Tekst.
Antw. lb. nr. 74, bl. 110, ‘een oudt liedeken’, hierboven weergegeven; - Hoffmann v.F., Niederl. Volksldr. nr. 62, bl. 149; - Uhland, Deutsche Volksldr. nr. 82, en Willems, Oude Vlaemsche ldr., nr. 151, bl. 359, geven slechts de eerste drie strophen; - Dr. Kalff, Het lied in de M.E., bl. 283, is van meening, dat deze drie strophen een op zichzelf staand Meilied uitmaken en dat daarentegen de laatste vier strophen, waarbij mogelijk eene andere aanvangstrophe heeft behoord, een Wachterlied vormen. Van een anderen kant, vindt men de tweede en de derde strophe terug in het fraaie lied ‘Die winter is verganghen’ (nr. 73 hierna), zoodat een verloop van strophen wel degelijk heeft plaats gehad.
‘Het viel een hemels douwe’ wordt o.a. aangehaald als wijs: Paradiis der gheest. vreuchden, Antw. 1617, bl. 230, voor: ‘Hoort toe wat ick u leere’; - Van Mander, De gulden harpe, Haerl. 1627, bl. 451 en 620, voor: ‘Of ick ghehanghen konde’ en ‘Wy hebben een stadt ten besten’. - Den boeck der gheesteliicke sanghen (Bliiden requiem), Antw. 1631, bl. 99, voor: ‘Pur staet die siel van binnen’; - H.G. Bolognino, Den gheest. leeuwercker, Antw. 1645, bl. 14, voor: ‘Godts gheest is comen dalen’ - 1ste str. van den Nederl. tekst en Duitsche vertaling van de eerste drie strophen: Böhme, Altd.
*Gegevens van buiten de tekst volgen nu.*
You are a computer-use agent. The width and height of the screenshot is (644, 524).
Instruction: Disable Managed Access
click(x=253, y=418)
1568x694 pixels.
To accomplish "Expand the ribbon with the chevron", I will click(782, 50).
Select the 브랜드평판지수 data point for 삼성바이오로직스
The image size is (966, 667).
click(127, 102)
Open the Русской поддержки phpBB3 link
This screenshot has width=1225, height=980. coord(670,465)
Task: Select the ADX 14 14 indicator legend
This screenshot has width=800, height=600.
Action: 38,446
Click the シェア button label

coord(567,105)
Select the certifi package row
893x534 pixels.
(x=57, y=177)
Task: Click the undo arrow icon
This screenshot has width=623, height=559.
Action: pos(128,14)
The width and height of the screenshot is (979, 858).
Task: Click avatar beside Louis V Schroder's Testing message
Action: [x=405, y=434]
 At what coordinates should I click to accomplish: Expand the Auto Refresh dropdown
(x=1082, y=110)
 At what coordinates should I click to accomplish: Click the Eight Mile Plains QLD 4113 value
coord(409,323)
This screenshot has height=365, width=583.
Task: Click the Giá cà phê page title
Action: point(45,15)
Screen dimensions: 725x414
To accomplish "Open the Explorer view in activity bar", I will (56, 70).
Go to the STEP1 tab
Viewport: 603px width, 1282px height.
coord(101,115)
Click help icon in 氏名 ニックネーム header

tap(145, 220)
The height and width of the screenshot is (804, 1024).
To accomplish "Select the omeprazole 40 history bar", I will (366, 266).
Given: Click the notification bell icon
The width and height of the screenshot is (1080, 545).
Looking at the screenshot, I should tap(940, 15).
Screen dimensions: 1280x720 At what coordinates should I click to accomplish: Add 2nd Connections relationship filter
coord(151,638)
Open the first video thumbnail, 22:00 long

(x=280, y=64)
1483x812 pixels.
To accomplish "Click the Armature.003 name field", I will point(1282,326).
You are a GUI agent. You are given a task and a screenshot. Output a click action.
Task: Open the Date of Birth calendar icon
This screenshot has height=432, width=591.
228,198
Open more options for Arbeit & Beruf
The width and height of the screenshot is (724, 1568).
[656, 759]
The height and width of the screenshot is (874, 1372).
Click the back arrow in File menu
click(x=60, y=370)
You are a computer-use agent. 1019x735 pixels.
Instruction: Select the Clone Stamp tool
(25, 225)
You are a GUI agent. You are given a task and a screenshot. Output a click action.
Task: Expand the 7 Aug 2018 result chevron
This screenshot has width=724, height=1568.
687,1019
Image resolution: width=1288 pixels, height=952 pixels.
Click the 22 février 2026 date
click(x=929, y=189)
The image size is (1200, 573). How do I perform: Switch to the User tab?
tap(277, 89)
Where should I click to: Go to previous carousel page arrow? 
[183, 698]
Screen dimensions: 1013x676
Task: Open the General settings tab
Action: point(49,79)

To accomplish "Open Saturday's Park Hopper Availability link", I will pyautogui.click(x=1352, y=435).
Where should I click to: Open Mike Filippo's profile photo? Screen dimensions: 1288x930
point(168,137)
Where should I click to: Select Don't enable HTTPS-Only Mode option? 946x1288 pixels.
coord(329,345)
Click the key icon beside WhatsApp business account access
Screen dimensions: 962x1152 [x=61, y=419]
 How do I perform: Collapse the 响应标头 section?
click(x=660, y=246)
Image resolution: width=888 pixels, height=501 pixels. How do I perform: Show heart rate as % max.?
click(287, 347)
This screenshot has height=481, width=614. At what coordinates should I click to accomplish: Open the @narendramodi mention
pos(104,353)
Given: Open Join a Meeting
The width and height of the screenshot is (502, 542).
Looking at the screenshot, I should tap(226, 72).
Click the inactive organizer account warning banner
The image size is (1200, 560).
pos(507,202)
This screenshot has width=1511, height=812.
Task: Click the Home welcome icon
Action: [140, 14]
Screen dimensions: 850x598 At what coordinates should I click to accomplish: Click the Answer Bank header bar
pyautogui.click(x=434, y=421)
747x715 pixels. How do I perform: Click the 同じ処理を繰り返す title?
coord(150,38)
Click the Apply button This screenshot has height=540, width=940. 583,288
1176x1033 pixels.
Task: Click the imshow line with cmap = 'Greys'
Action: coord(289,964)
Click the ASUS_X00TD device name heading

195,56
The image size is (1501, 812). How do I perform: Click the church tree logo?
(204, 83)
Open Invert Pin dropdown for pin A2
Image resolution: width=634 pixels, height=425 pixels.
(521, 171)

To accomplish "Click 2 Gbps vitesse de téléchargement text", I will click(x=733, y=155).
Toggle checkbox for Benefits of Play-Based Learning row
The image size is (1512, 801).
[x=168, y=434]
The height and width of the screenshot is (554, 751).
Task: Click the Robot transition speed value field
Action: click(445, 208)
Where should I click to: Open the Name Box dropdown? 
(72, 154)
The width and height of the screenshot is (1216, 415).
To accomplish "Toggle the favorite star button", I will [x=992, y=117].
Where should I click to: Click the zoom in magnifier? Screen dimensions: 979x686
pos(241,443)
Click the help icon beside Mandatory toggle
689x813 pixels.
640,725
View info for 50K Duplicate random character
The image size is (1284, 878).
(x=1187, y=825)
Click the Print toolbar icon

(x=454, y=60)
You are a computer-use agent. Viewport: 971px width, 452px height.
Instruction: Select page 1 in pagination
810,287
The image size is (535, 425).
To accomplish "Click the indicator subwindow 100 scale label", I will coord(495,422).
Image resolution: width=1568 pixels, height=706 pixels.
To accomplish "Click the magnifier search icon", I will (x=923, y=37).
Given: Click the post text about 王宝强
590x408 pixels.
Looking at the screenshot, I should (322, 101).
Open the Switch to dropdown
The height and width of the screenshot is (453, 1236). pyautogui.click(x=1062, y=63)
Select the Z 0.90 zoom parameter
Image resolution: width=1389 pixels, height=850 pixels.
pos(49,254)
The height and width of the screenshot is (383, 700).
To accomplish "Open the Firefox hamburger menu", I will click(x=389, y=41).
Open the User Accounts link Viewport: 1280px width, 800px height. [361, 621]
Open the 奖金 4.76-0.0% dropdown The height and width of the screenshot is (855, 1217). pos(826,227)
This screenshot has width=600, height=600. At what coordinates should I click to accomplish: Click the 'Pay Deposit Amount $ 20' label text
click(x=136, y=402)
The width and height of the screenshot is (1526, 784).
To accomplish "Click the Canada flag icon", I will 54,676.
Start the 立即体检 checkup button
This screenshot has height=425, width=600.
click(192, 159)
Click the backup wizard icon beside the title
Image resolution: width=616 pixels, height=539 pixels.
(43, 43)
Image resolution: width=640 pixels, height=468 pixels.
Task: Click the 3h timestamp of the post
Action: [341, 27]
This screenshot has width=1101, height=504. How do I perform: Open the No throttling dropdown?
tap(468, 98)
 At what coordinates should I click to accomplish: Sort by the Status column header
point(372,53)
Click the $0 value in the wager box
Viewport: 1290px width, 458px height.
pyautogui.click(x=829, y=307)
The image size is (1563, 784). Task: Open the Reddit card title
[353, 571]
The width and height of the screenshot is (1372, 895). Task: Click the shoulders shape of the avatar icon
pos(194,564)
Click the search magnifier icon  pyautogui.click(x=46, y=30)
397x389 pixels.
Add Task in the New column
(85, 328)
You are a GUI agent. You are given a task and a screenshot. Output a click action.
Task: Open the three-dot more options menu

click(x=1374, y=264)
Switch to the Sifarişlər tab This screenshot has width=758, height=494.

Lb., nr. 113, bl. 211, met andere melodie dan de twee onmiddellijk voorgaande zangwijzen, en Erk u. Böhme, Deutscher Liederhort, II, 393a, bl. 203, zooals reeds hierboven, bl. 322, is gezegd, met de melodie van nr. 64. Uit den aanhef: ‘Es fiel ein küler tawe // zu einem fenster in’, voorkomende in een ‘Quodlibet’ van 1544, door W. Smeltzel, blijkt, dat de tekst vroeger ook in Duitschland was bekend.